(Stored records)
-------------------------
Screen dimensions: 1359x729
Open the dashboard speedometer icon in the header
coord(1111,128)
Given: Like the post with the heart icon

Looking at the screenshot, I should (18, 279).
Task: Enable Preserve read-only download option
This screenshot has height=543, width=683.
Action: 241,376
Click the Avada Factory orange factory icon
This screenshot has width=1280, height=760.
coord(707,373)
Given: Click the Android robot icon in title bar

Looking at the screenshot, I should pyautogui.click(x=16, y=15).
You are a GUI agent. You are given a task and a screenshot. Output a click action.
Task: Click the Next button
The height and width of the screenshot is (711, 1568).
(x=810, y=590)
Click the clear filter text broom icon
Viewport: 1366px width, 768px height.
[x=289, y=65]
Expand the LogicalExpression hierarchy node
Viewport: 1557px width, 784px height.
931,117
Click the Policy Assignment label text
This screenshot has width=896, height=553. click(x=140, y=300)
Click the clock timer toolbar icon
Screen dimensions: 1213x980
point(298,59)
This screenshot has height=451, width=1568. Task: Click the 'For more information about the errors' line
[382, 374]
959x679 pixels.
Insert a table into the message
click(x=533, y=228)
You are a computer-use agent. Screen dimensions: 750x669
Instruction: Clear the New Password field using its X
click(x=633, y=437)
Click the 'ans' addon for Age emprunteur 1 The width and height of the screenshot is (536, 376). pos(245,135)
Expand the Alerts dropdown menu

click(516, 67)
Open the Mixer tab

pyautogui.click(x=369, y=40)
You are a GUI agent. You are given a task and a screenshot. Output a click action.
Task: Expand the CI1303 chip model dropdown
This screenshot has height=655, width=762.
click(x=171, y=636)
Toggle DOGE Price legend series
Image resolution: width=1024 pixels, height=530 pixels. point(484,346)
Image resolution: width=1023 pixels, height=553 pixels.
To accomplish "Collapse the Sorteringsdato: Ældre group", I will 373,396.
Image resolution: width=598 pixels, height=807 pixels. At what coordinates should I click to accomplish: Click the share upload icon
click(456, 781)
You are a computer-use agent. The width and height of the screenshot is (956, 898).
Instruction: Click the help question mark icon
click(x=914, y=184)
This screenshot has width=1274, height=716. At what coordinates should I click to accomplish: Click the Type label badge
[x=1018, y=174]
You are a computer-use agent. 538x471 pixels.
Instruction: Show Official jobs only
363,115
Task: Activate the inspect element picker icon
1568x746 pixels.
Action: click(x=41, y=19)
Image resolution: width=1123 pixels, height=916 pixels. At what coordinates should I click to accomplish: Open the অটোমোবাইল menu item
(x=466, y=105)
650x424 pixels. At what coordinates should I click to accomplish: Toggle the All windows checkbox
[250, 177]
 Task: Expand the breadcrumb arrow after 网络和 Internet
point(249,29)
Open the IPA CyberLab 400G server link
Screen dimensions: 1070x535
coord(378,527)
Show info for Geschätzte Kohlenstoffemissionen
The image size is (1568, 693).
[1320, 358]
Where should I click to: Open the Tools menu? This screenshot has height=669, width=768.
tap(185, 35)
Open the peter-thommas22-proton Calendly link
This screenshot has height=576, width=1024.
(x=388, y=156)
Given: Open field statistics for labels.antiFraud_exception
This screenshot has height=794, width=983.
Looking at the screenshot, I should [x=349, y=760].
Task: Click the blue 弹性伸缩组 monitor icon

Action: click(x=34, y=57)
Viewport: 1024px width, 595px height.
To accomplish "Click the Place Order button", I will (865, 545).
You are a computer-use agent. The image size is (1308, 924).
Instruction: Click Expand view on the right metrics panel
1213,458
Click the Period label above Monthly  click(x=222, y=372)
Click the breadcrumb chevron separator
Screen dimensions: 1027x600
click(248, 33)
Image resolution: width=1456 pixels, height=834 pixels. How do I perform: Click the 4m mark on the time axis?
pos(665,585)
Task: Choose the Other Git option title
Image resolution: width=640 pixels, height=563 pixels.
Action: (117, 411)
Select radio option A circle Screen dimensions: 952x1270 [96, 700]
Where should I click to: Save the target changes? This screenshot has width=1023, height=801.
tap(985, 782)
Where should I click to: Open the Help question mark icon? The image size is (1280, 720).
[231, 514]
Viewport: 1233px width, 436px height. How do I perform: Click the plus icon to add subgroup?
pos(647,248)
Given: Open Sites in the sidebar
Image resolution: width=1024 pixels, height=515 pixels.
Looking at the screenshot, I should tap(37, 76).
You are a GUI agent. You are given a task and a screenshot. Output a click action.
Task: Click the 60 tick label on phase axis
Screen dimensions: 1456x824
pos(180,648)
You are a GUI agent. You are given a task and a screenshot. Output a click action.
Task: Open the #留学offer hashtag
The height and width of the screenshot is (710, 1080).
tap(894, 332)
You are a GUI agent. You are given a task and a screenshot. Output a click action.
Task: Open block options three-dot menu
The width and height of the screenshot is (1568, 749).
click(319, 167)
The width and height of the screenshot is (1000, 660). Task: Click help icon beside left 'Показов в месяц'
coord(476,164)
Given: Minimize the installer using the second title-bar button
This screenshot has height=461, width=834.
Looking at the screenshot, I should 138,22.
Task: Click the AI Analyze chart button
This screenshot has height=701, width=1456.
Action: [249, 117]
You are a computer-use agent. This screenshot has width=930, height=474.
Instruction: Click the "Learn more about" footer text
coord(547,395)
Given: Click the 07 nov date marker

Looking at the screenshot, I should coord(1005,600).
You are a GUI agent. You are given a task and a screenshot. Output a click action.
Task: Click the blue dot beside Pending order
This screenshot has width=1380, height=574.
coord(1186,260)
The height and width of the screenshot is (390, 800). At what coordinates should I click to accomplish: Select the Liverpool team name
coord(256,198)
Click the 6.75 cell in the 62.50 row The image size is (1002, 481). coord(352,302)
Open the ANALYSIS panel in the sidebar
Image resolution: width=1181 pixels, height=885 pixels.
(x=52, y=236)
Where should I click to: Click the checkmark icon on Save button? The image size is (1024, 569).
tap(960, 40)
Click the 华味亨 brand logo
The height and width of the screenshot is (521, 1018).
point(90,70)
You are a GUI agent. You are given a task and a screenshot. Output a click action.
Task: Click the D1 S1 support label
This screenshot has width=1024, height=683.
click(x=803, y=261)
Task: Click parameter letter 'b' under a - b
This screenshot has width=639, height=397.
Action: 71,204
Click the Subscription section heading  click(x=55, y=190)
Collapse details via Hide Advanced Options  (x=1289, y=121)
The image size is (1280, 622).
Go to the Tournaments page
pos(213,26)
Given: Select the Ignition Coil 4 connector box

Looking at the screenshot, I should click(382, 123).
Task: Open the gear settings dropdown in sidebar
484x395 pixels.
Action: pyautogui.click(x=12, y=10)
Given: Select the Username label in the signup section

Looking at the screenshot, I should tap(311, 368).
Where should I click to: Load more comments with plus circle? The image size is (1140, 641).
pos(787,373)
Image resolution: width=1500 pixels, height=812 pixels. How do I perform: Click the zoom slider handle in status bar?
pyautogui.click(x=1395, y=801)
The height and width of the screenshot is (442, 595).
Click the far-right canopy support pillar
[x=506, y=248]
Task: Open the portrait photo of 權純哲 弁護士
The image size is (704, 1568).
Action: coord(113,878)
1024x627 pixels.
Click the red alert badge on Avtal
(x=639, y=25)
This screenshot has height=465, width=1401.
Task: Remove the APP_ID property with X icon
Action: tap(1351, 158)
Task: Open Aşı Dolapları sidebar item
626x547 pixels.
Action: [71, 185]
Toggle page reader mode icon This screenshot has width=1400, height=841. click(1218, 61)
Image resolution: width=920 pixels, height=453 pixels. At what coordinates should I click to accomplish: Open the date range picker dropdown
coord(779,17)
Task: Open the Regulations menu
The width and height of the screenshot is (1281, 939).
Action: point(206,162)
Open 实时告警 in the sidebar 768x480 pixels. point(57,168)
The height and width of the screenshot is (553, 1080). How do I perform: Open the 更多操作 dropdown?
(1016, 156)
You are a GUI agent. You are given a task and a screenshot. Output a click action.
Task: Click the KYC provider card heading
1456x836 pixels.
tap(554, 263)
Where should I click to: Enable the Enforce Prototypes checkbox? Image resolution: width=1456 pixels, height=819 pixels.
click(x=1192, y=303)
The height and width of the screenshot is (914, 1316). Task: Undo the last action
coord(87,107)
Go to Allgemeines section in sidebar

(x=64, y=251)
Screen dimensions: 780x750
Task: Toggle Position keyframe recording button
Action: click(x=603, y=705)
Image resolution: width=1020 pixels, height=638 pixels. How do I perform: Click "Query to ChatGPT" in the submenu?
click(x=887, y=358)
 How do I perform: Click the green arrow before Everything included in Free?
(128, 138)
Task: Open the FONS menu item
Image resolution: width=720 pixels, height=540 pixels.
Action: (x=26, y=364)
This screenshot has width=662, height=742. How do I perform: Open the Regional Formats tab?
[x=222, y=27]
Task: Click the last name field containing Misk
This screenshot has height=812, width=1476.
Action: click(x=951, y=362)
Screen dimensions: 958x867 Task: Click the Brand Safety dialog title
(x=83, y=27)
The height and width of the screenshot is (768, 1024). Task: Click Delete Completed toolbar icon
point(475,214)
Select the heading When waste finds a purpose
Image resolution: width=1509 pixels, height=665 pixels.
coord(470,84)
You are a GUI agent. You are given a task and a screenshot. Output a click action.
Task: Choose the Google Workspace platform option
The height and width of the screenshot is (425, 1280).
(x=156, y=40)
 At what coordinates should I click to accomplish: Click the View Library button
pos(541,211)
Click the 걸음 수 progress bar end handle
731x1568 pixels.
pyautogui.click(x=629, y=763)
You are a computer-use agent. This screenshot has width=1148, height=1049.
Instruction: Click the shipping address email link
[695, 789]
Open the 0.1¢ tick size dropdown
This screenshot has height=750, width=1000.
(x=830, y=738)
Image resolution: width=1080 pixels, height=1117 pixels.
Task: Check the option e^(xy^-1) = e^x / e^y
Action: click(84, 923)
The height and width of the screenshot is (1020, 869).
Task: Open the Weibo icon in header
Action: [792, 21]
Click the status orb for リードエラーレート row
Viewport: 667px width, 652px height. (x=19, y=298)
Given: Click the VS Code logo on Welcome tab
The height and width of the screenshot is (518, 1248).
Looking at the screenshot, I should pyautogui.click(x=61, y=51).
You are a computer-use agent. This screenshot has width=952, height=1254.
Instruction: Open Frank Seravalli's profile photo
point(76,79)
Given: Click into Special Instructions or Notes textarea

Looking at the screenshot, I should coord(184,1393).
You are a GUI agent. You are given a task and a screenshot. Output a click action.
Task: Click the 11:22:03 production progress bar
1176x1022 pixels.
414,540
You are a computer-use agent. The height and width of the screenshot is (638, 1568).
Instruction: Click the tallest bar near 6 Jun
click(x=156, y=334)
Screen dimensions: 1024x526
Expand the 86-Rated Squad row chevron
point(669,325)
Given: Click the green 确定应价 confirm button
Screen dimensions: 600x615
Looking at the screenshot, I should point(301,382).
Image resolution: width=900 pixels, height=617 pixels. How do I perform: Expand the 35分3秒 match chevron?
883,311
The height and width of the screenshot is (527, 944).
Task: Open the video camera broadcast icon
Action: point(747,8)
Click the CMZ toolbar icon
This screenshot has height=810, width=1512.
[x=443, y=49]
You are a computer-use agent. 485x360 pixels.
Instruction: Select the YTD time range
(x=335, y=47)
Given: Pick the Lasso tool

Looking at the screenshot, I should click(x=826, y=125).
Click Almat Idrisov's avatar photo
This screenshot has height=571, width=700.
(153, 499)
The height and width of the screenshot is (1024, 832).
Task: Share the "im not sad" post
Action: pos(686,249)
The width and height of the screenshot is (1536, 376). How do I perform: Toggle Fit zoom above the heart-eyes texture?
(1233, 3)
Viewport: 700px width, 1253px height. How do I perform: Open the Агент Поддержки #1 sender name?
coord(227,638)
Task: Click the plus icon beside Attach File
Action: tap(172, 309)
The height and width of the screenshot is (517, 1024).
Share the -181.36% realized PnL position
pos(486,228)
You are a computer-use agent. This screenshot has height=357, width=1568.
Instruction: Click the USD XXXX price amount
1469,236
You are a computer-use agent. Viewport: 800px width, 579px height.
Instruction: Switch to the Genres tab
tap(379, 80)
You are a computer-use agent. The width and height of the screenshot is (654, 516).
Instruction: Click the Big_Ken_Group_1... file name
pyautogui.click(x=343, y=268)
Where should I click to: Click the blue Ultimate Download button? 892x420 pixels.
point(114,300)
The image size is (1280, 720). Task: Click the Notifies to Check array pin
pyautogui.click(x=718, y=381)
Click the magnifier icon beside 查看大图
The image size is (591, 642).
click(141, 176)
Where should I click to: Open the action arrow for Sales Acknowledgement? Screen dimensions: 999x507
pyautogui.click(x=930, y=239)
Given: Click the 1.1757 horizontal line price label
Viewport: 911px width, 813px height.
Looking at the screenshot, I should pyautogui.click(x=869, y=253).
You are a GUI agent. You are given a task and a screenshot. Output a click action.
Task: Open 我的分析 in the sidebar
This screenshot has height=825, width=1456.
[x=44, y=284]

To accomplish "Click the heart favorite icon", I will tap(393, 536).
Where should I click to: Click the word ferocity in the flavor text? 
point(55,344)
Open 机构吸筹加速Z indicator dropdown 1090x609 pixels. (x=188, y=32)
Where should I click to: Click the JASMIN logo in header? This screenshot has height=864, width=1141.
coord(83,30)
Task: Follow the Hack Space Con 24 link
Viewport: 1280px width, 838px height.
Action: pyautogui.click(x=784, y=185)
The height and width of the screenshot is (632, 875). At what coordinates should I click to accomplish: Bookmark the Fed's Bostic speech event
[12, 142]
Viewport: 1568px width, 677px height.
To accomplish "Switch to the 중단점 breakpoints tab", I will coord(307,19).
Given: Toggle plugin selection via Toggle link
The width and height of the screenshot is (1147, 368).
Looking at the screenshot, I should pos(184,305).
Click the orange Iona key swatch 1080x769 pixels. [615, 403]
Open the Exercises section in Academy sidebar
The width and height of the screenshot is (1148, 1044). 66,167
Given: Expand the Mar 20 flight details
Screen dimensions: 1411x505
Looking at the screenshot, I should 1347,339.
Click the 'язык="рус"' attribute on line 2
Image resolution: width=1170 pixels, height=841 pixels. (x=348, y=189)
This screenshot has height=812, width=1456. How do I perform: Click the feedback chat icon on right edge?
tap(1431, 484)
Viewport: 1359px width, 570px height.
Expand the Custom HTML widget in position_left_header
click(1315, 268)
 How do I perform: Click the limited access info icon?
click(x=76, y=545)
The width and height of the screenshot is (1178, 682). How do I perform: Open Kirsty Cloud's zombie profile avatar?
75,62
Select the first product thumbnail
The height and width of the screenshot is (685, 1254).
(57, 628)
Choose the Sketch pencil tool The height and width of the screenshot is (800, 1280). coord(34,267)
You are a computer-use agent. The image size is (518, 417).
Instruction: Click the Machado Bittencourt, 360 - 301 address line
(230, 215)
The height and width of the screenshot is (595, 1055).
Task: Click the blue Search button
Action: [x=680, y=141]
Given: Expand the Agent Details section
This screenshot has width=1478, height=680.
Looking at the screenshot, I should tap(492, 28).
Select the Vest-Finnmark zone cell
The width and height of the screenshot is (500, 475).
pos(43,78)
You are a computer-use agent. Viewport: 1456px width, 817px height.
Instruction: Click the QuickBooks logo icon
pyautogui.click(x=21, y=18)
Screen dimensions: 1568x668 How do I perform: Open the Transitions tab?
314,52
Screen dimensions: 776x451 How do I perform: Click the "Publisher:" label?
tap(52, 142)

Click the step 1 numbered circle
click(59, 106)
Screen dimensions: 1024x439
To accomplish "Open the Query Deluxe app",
-------------------------
#### [EXERCISE INSTRUCTIONS]
Exact duplication is required for the lines above, from the line that contains "Click the Subscription" to the line that contains "Toggle page reader", inclusive; omit all others.

#### [EXERCISE RESPONSE]
Click the Subscription section heading  click(x=55, y=190)
Collapse details via Hide Advanced Options  (x=1289, y=121)
The image size is (1280, 622).
Go to the Tournaments page
pos(213,26)
Given: Select the Ignition Coil 4 connector box

Looking at the screenshot, I should click(382, 123).
Task: Open the gear settings dropdown in sidebar
484x395 pixels.
Action: pyautogui.click(x=12, y=10)
Given: Select the Username label in the signup section

Looking at the screenshot, I should tap(311, 368).
Where should I click to: Load more comments with plus circle? The image size is (1140, 641).
pos(787,373)
Image resolution: width=1500 pixels, height=812 pixels. How do I perform: Click the zoom slider handle in status bar?
pyautogui.click(x=1395, y=801)
The height and width of the screenshot is (442, 595).
Click the far-right canopy support pillar
[x=506, y=248]
Task: Open the portrait photo of 權純哲 弁護士
The image size is (704, 1568).
Action: coord(113,878)
1024x627 pixels.
Click the red alert badge on Avtal
(x=639, y=25)
This screenshot has height=465, width=1401.
Task: Remove the APP_ID property with X icon
Action: tap(1351, 158)
Task: Open Aşı Dolapları sidebar item
626x547 pixels.
Action: [71, 185]
Toggle page reader mode icon This screenshot has width=1400, height=841. click(1218, 61)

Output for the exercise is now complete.